Did it myself in 3 hrs but now I know how to do it could do it in under 1 hour. When your blind is broken you don't know where the metal coil in the edge of the blind runs as nothing shows where this goes and you can't refer your own as it has already torn away from the correct position. Instructions from manuals-online.com are great but the track where the metal coil runs is not entirely clear from the picture and they require you to take off the headliner to get access

iT CAN BE Done WITHOUT removing the headline !!  And therefore only takes 1 hour. 

Remove rear sunroof glass. Open sunroof fully. Twist a hold sunroof open knob and it will extend fully backwards. This allows acess to front 2 screws . Undo another 4 internal torx screws on inside side bars of the rear glass. They are behind the rubber seal. Re move glass panel and put somewhere safe

Open rear hatch . Pull down rear trim holding up back of headliner. Undo the knob holding the rear c pillar covers to the metal roof . Pull the c pillars upwards and inwards. There is a annoying clip under the airbag sign that has to be lifted 45 deg upwards to disengage. The airbag is high against the roof on the side and nowhere near where you are pulling. Disconnect the battery if you are at all worried but remember you have to open the sunroof to access the rear roof , then you have to move it forward again., then you have to move the cross bar back and later you will need to test your work . See picture ( will add later). You should now have enough room from the drop in the rear headliner to access the sunblind

The c pillars can just be left angling in like this 










This will enable enough room to access the roller blind. Undo 2 torx screws then let it drop down from I front of the blind motor. 
Will need to use a modded tool such a the correct torx bit held in a spanner with sticky tape or I you have one of those tools you can screw around a corner that would be even better. 










Once the lip is down far enough to clear the motor you can just pull backwards and downwards to disengage the blind . Remove fully from the car and remove what's left of you broken blind. 










Go back and retract the panoramic blind as far as possible so the moving crossbar is retracted as far back as possible. Stand up in the back seat and undo the two screws in the back left and right corner that hold the corner of the rubber seal in place. Place a very fine blade or screw drive down the side of this clip to disengage a tight tab there( see manuals-online for further clarification.) Fold the now loose clip forward and the will expose the edge of the aluminium cross bar you have just full retracted. This can now be lifted upwards and removed . Make note of the plastic inserts on the end and how they go and which side they go. You can now remove these and place on the roof on their correct sides for refitting later












Take off the cross bar remembering it's orientation ( bow in bar obviously points upwards)

Correctly feed this onto the rubber strip on the front edge of the blind. Match the shape of the rubber strip the to correct channel and it will slide on easily with no deformation of the rubber stripe .

Written exercise 1 -
In the sunroof blind post, why is it hard to tell where the metal coil runs once the blind is broken? Answer in one to three sentences.
Written exercise 2 -
Copy from the sunroof blind post the passage that starts at the words "Take off the cross" and ends after "rubber stripe .".
The data that comes next plays no part in this.

Data extract -

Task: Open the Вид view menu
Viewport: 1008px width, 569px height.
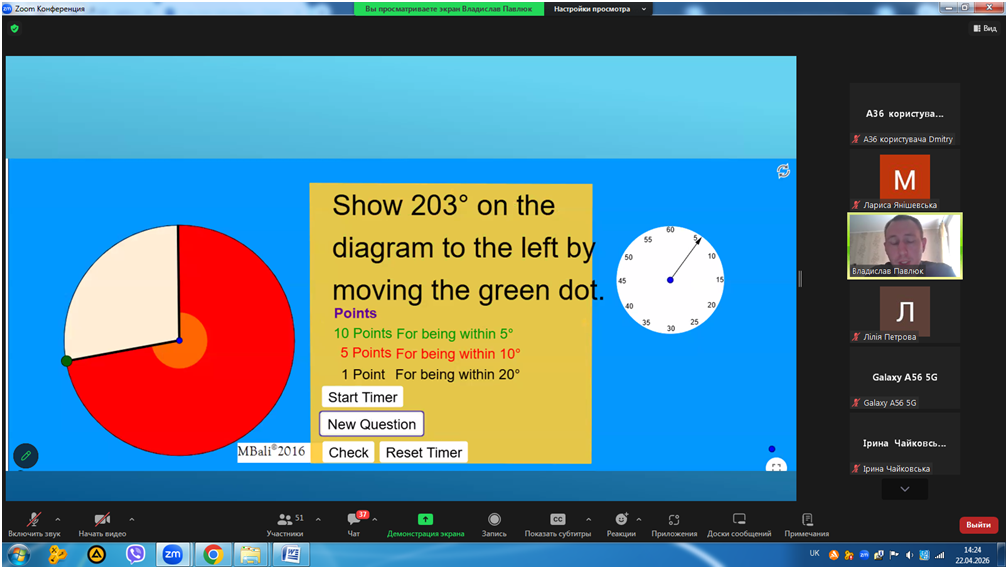Action: click(984, 29)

Finished answer 1 -
Nothing shows where the coil goes. You also can't use your own blind as a guide, because it has already torn away from the correct position.

Finished answer 2 -
Take off the cross bar remembering it's orientation ( bow in bar obviously points upwards)

Correctly feed this onto the rubber strip on the front edge of the blind. Match the shape of the rubber strip the to correct channel and it will slide on easily with no deformation of the rubber stripe .